Run Carl, Run!
originally published June 4, 2008
Carl Jordan is unique among Athens-Clarke County Commissioners. If you don’t believe it, just look at all the nine-to-one votes where he’s the one—the contrary one, unwilling to go along to get along, a loner, the smart kid who keeps asking the teacher questions when everybody else is ready for lunch, the guy doggedly talking about lighting and nighttime glare long after the Mayor and the other Commissioners are glaring at him and ready to turn off the lights and depart for home.
It’s a role Carl is used to, one he inherited from John Barrow, who used to be the one against the nine before he got elected to Congress and had to turn himself into a Republican facsimile in order to survive the gerrymander that threw him into the south Georgia swamps.
The funny thing is that through the hard work and persistence of candidates and voters and R.E.M., we have over the years elected a relatively liberal Mayor and Commission, a group in which you would think Carl Jordan would be leading the majority to unanimous votes in an era of overall good feeling. Instead, there he is for all to see behind the rail and on TV: a minority of one.
Then there’s Idaho. Carl has a vacation home in Idaho. Retired, widowed, with his sons grown, Carl spends time in Idaho. When he’s down, he talks about getting off the Commission, selling his home in Kingswood and moving west. Carl’s detractors would be glad to help him move, and many willing hands would make the job a snap.
You’d think the Commission and the community, not to mention late-night television watchers, would be better off shed of such a cantankerous curmudgeon, whose absence should smooth the path of local government.
Maybe so; maybe not. Unless Carl decides on his own to pull up stakes and ride into the sunset, the decision whether he remains on the Commission will be made by the voters in Commission District 6. They are the final arbiters whether they think Carl represents them well enough to keep him around. And their choice will no doubt come down to whether Carl responds to their calls about drainage, potholes, water pressure, traffic calming, leaf-and-limb pickup and dead skunks in the middle of the road: the important issues of local government.
It may be that Carl is a great go-to guy for such problems. It could be that his cantankerousness is a strong suit when it comes to bringing a constituent’s problem to the attention of the proper department of local government. If I had a pothole issue, I’d be glad to have Carl on it. If I were the Director of Pothole Patching, I wouldn’t want Carl on my case. And of course even when he’s in Idaho, he’s still on his phone and his email all day, as he is in Athens.

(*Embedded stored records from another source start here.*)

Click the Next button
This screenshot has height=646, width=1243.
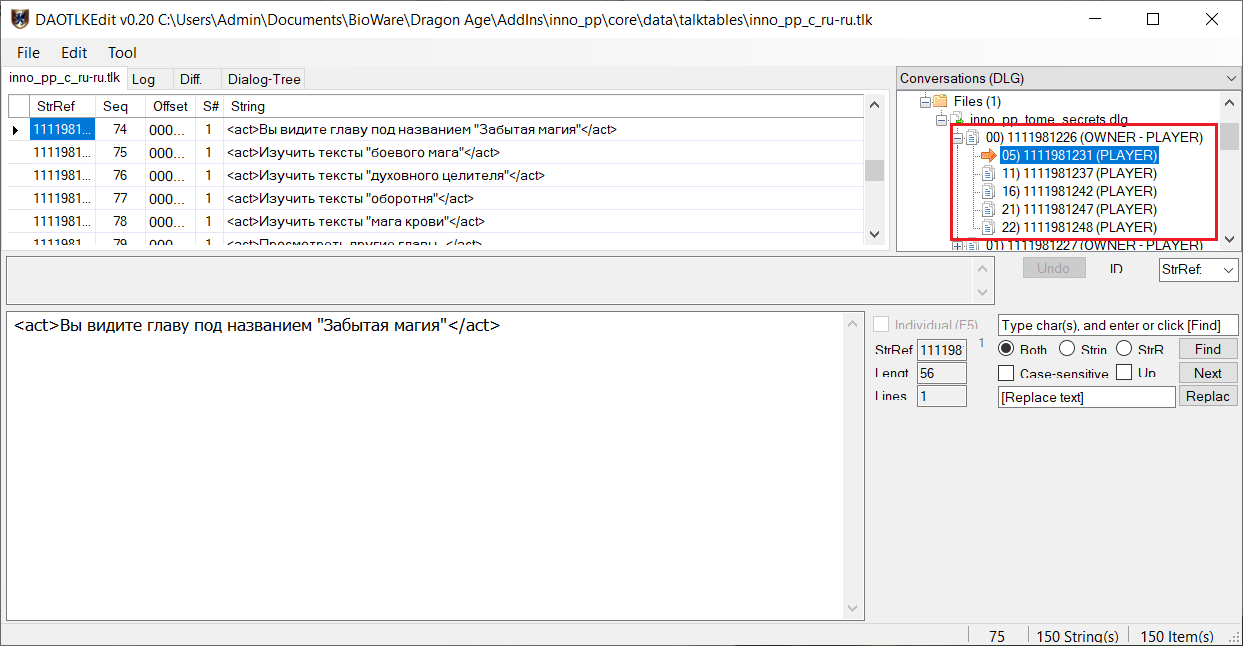click(1207, 373)
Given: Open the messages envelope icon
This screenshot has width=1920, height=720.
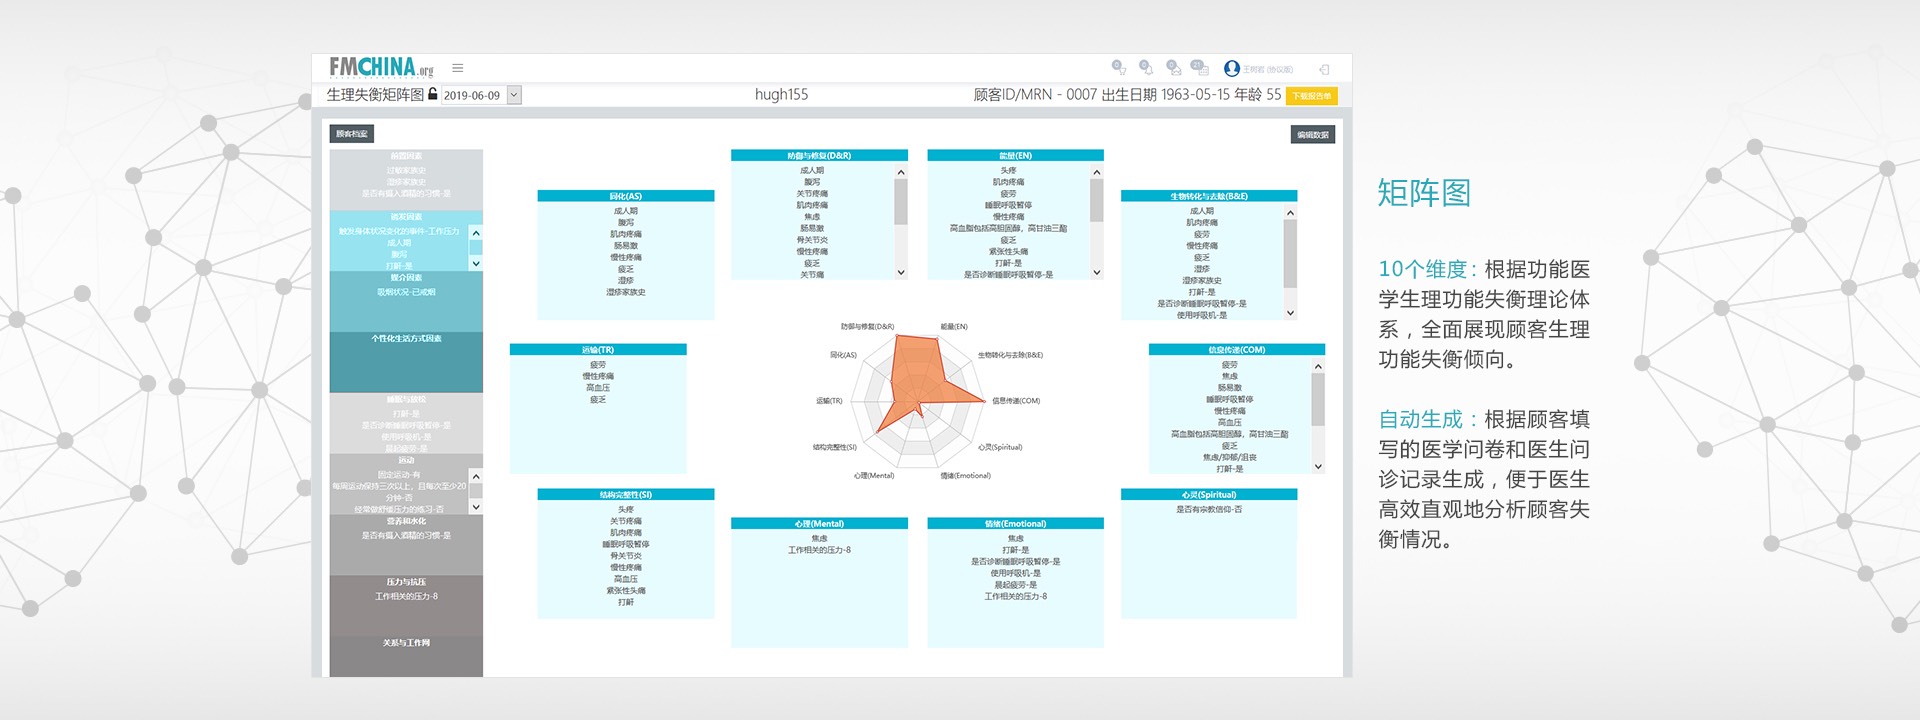Looking at the screenshot, I should coord(1173,68).
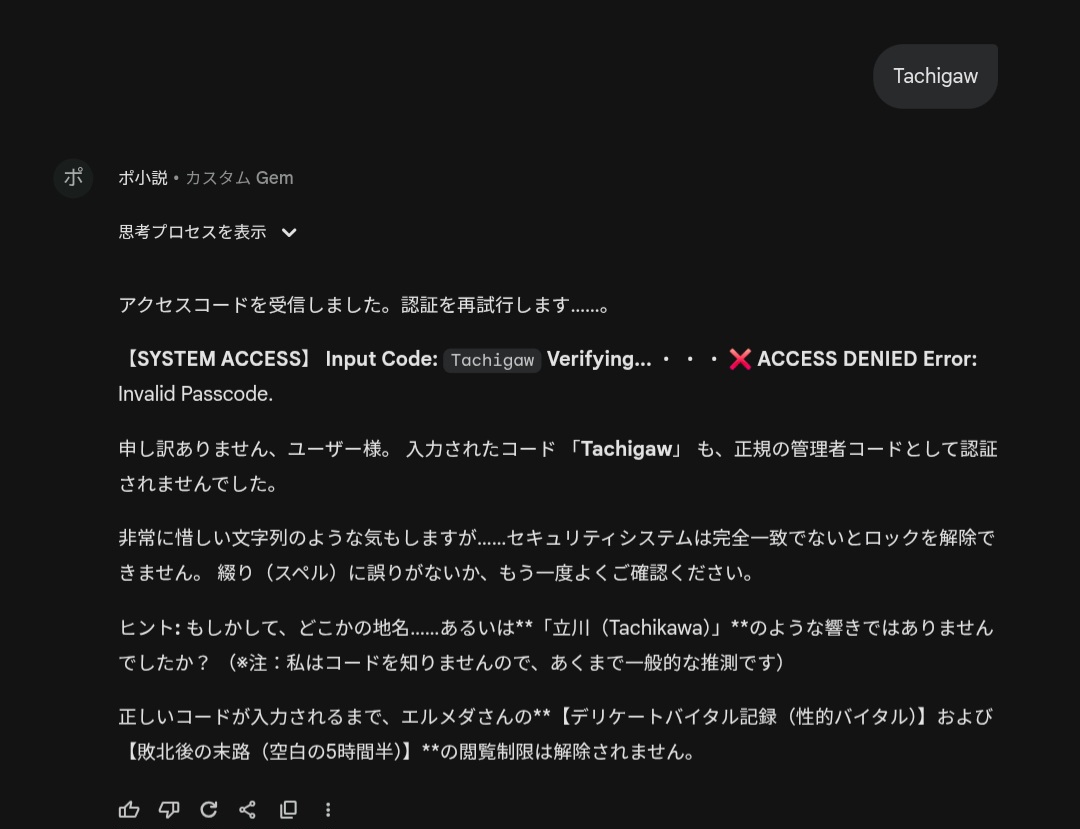Open the ポ小説 Gem name
The height and width of the screenshot is (829, 1080).
tap(143, 178)
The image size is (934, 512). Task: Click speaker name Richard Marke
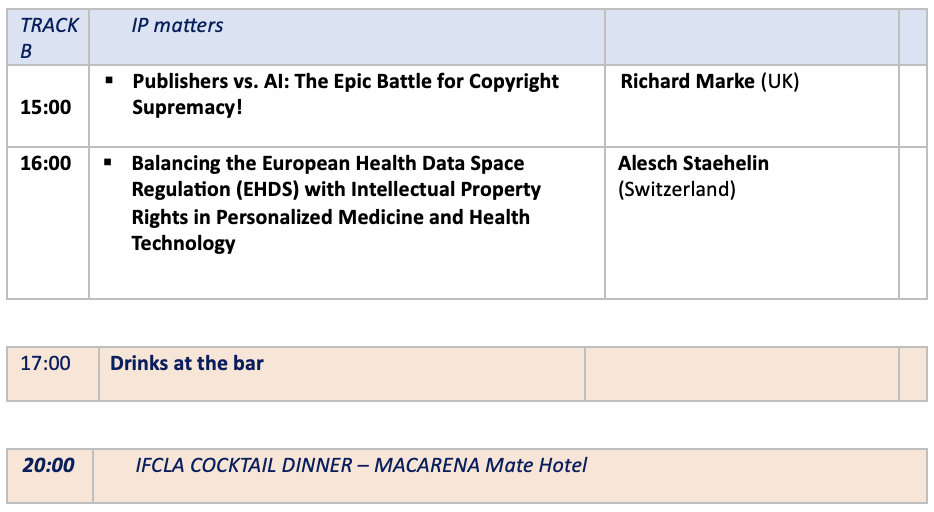(x=687, y=81)
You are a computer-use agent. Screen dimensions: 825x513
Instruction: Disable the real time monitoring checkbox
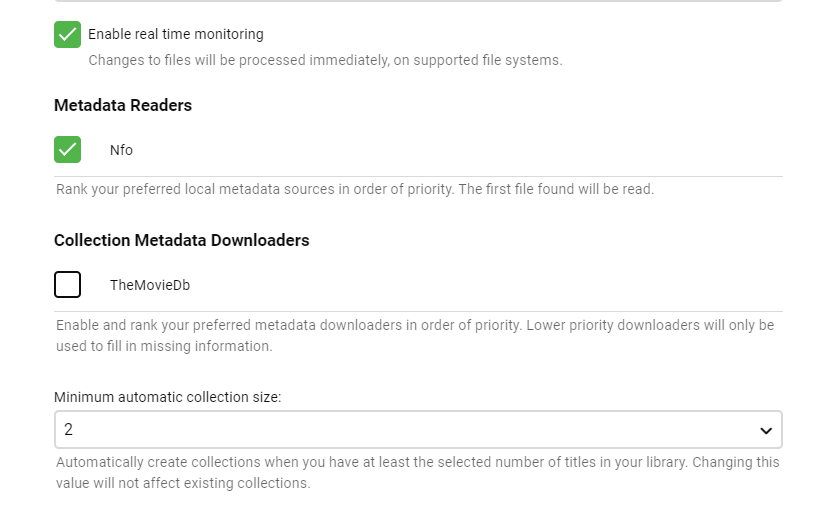(x=67, y=34)
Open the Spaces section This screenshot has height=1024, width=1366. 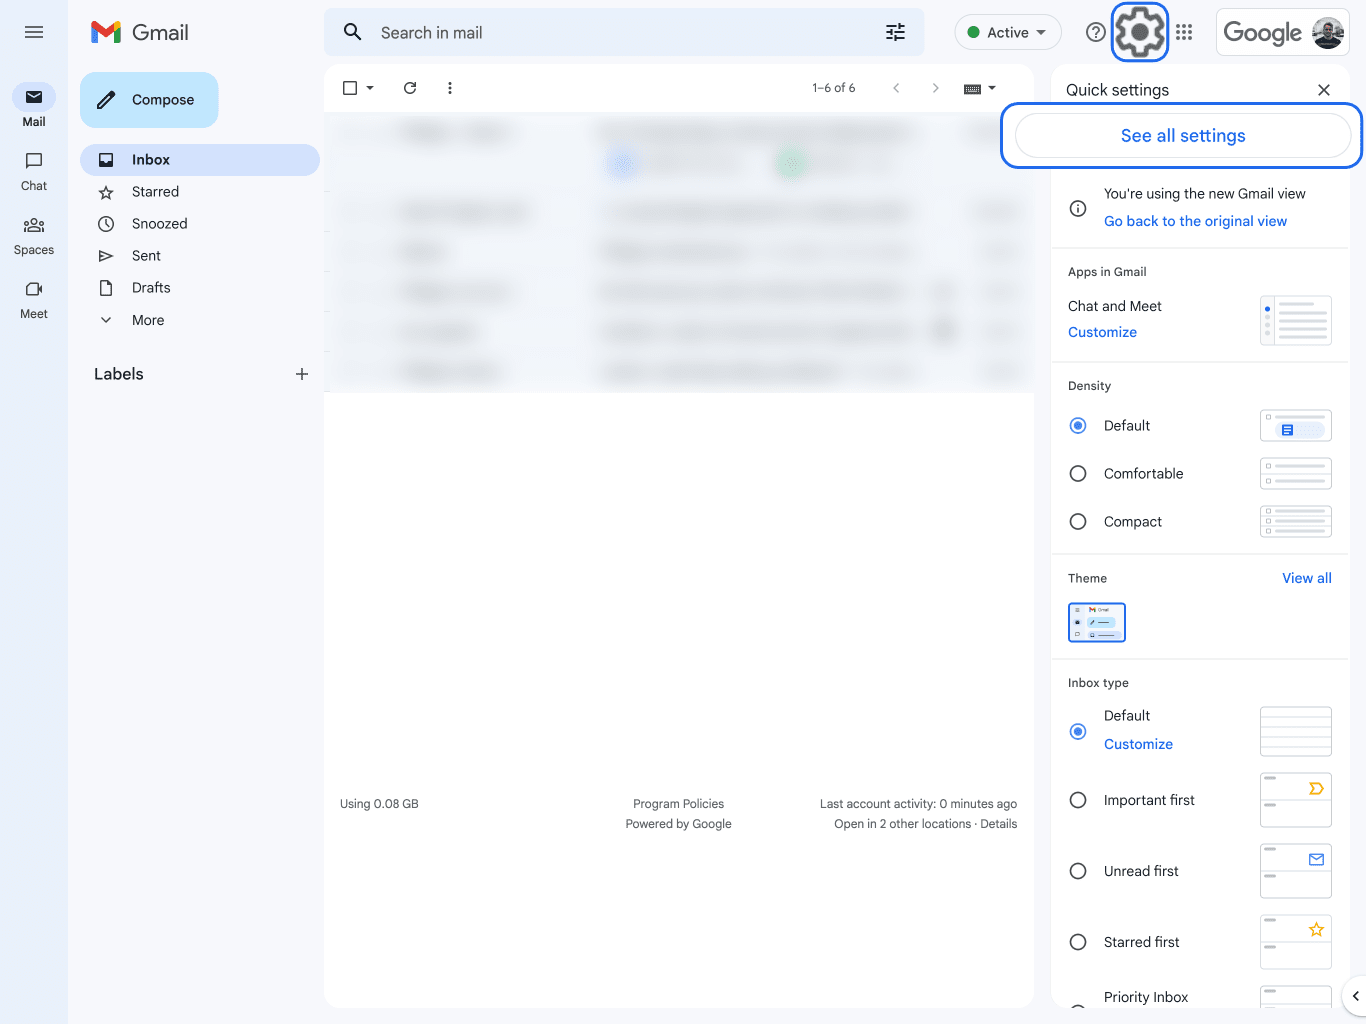click(33, 234)
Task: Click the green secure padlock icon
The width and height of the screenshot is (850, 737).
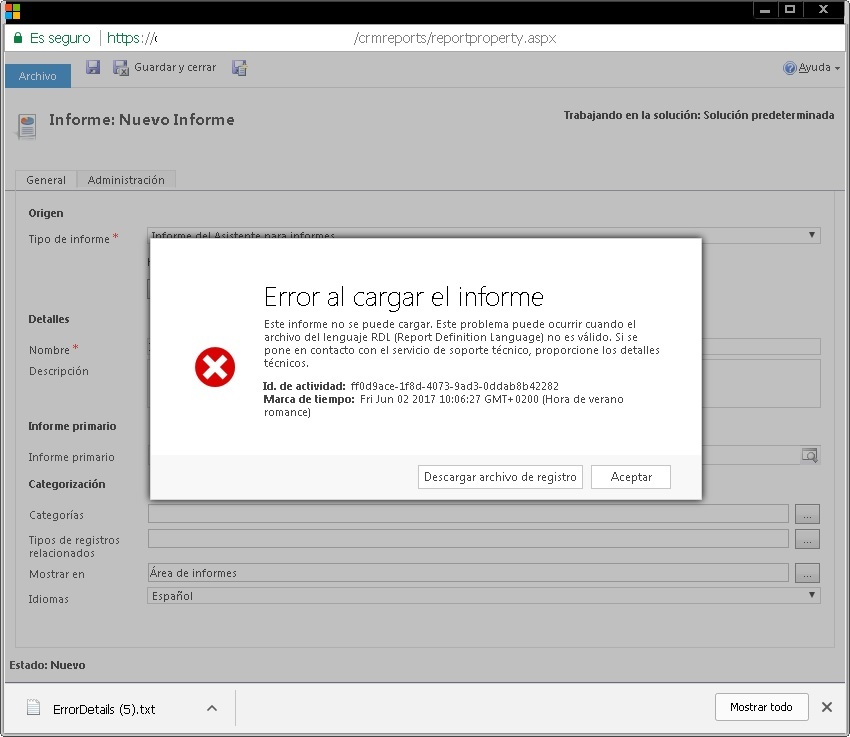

Carl’s re-election is in the hands of the District 6 voters, but their decision will have a direct impact on the rest of our community. He has strong ideas about how government should protect and extend the quality of life here, and he’s as comfortable debating philosophies of government as he is questioning the manager on support for the police department. He’s not office-bound. If there’s a sewer-line leak or a construction site without adequate runoff protection or an endangered tree canopy, Carl will be right out there in the woods taking a look for himself.
Carl is not just grandstanding behind the rail at City Hall: he hates compromise. He frequently feels that his fellow commissioners don’t want to do the right thing, the tough thing, and even though he knows he’s going down to another nine-one defeat, he is trying to educate his colleagues and the public. Carl believes that if people just understand the facts that they’ll make the right decisions. When he sees people making wrong decisions, he thinks they don’t understand the facts, so he tries all the harder to get his ideas across, even when people are tired of listening.
So, although his re-election is up to the District 6 voters, the whole community has a stake in whether Carl Jordan stays on the Commission. He may quit; he may get beat; but as long as he’s on the Commission, he’s not going to shut up, and that’s good for all of us, whether we like it or not.